#### Description of the task:
From the entries below, report only the number of lines that contain the word "sidebar".

#### Recorded information:
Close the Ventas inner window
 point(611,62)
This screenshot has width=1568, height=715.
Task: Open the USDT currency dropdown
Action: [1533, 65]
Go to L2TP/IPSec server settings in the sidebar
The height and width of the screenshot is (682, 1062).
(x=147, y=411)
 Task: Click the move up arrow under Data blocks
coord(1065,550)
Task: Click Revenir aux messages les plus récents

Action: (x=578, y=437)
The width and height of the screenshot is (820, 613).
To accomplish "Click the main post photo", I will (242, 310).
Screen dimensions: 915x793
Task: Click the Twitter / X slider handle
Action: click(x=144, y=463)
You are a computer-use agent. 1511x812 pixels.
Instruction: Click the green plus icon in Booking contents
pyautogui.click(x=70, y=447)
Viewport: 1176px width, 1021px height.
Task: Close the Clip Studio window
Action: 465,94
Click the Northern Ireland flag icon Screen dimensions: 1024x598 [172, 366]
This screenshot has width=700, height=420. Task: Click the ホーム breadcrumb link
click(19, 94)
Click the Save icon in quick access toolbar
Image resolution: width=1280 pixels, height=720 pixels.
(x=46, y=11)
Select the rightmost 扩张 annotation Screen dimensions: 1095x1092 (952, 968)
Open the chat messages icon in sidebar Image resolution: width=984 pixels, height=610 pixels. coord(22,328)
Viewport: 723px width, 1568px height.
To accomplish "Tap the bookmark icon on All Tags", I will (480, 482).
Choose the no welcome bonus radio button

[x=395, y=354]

#### Exercise response:
2